Türkiye-ABD ilişkilerini ele alan aşağıdaki metni, son cümlesinin ardından devam ettirerek yazın.

Metin Pasajı ▸
◆ ◆ ◆ ◆ ◆

ABD'nin yeni Başkanı Donald Trump'ın beklenen telefonu geldi. PYD ve FETÖ konularında Türkiye ve ABD arasında ipler fazla gerilmişti, malum. Obama döneminde ABD geleneksel politikalarından uzaklaşmış ve İran'ı güçlendiren, Sünni dünyayı ise İran'ın jeopolitik hırslarına kurban eden bir politika benimsemişti.
Irak ve Suriye bu politikanın laboratuarı oldu.
İlave olarak ABD, FETÖ'ye arka çıkarak, PYD-PKK'ya silah vererek terör örgütleriyle iş birliği yapan bir ülke durumuna geldi. Dolayısıyla Türkiye ve ABD arasındaki "stratejik ortaklık" da rafa kalktı.
Bu ilişkiyi tamir etmek için Türkiye, Trump'a şans tanıdı.
İlk adımı onun atmasını bekledi. PYD ve FETÖ konusundaki tavrının nasıl olacağına dair bir işaret görmek istedi.

◆ ◆ ◆ ◆ ◆

Gösterilen Materyal ▸

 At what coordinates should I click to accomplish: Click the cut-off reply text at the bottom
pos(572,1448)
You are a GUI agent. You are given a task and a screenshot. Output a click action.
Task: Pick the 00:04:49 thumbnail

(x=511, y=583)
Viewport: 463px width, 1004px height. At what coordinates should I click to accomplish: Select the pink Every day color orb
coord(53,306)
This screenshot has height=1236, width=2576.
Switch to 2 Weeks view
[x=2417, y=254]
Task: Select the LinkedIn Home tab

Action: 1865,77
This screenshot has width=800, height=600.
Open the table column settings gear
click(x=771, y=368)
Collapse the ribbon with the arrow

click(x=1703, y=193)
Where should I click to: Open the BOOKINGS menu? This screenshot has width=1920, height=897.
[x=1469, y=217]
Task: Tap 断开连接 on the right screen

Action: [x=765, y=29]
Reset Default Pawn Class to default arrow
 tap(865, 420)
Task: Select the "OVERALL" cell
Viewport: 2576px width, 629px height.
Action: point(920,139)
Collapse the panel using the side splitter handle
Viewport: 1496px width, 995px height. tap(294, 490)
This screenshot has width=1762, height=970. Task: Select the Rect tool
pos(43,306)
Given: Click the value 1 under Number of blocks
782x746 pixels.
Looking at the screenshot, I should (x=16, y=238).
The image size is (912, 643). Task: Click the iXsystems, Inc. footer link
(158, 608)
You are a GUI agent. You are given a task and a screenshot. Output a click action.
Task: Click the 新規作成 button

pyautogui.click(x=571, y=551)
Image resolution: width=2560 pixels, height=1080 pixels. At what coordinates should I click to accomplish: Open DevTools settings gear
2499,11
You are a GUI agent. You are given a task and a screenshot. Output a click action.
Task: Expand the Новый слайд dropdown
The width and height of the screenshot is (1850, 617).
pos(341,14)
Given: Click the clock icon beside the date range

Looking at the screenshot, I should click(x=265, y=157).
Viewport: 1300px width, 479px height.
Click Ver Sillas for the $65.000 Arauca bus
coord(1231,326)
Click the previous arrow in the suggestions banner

◆ ◆ ◆ ◆ ◆

Görev Sonucu ▸
Bu süre zarfındaki sessizliği bazı kesimlerce "Türkiye'nin Trump aşkı" olarak yorumlandı. "Mazlumların sesi olan Türkiye şimdi neden Trump'ın İslamofobik ve ırkçı politikalarına sessiz kalıyor?" soruru soruldu. Sureti haktan gözüken bu yaklaşımın amacının Trump üzerinde Erdoğan karşıtlığı yapmak olduğu kısa sürede anlaşıldı.
Aslında olan içerideki bazı kesimlerin, kendileri gibi dışarıdaki muhataplarının da tasfiye olması.Bugün varlığını koruyup koruyamayacağı bir yana insan hakları ve demokrasi için bir çıpa olmaktan çoktan çıkmış olan AB'nin hala bir ideali temsil etmesindeki naiflikte de benzer bir durum var.
Türkiye'yi mütemadiyen tokatlayan, basın özgürlüğü sopasıyla terör yandaşlığı yapan Avrupalı aktörlerin tasfiyesine de üzülecekler.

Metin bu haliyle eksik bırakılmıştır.